Vivres de chevauchée (le bissac du pèlerin et du croisé)
Pain bis et fruits de la route vers la Terre Sainte
VoyageReconstitution🍯facile1 h 15
Une provision de marche : tranches de pain bis deux fois cuites jusqu'à devenir dures et inaltérables, accompagnées de figues et dattes séchées, d'amandes et de noix liées au miel. Sucré, dense, énergétique — fait pour tenir des semaines dans une sacoche.
Pourquoi ce plat ? En 1147, Aliénor part pour la Seconde Croisade aux côtés de Louis VII, jusqu'à Antioche. Sur les longues routes vers le Levant, princes comme soldats vivent de vivres qui se gardent : pain biscuité, figues et dattes, amandes et miel. Ce bissac de voyage raconte l'Aliénor aventurière, celle qui traversa l'Europe et la Méditerranée.
Pour la grande route d'outre-mer, oubliez les mets délicats : il faut ce qui se garde. Je faisais cuire le pain deux fois, jusqu'à ce qu'il soit dur comme planche — trempé d'eau ou de vin, il redevient mangeable même après bien des jours. Avec cela, figues et dattes du Levant, amandes et un peu de miel pour le cœur. Croyez une femme qui a chevauché jusqu'à Antioche : un bissac bien garni vaut mieux qu'un beau discours quand la faim vous prend en chemin.
Ingrédients
- •Pain bis (pâte de seigle et froment) — plusieurs tranches (base de conservation, biscuitée)
- •Figues séchées — une poignée (sucre de marche)
- •Dattes — une poignée (énergie)
- •Amandes et noix — une mesure (gras et protéines)
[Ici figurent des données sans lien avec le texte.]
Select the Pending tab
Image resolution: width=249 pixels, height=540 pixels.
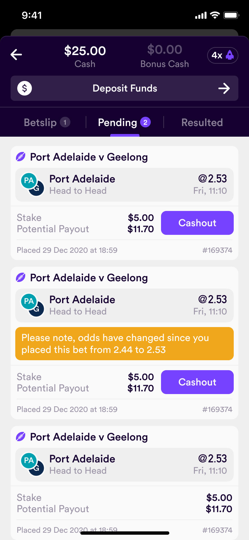click(x=125, y=123)
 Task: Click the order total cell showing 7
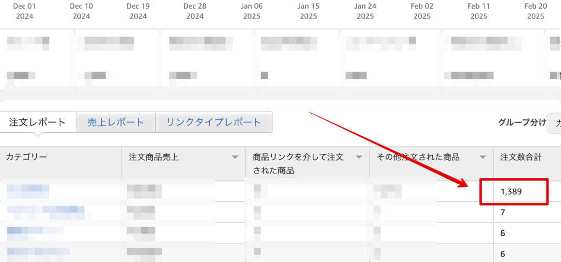(502, 212)
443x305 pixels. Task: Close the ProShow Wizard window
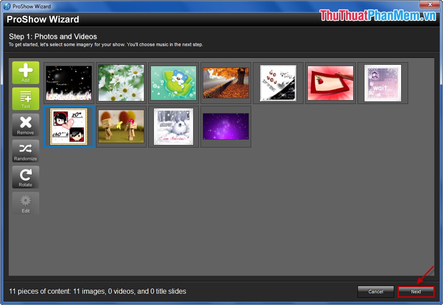pyautogui.click(x=429, y=5)
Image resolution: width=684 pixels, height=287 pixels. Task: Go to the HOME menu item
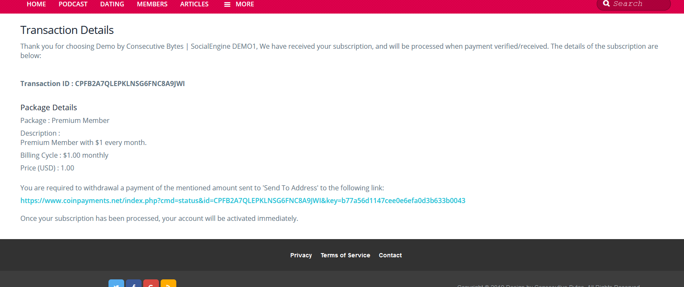coord(36,4)
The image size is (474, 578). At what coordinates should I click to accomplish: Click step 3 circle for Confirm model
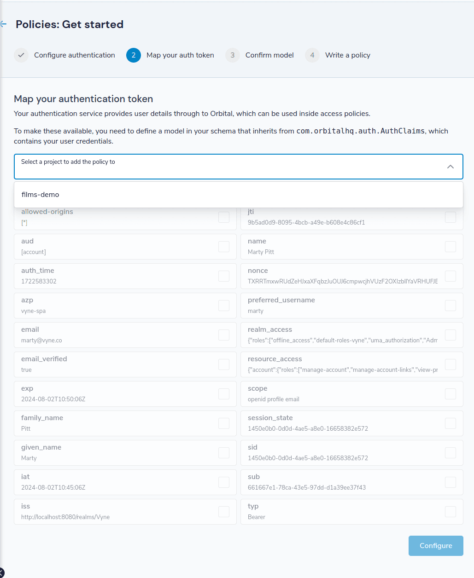coord(233,55)
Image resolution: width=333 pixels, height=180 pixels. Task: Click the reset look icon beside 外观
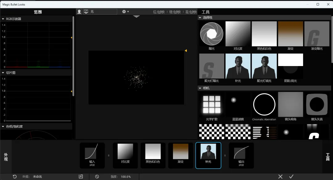tap(15, 177)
- •Miel — un peu (liant et douceur)
Comment on faisait : Le « biscuit » — littéralement bis-cuit, cuit deux fois — était le vivre de voyage par excellence des croisés et marins : déshydraté, il résistait des mois. Fruits séchés et miel, denrées que la croisade fit mieux connaître en Occident, fournissaient un concentré d'énergie facile à transporter. Les grands seigneurs voyageaient mieux pourvus que la piétaille, mais le principe restait le même.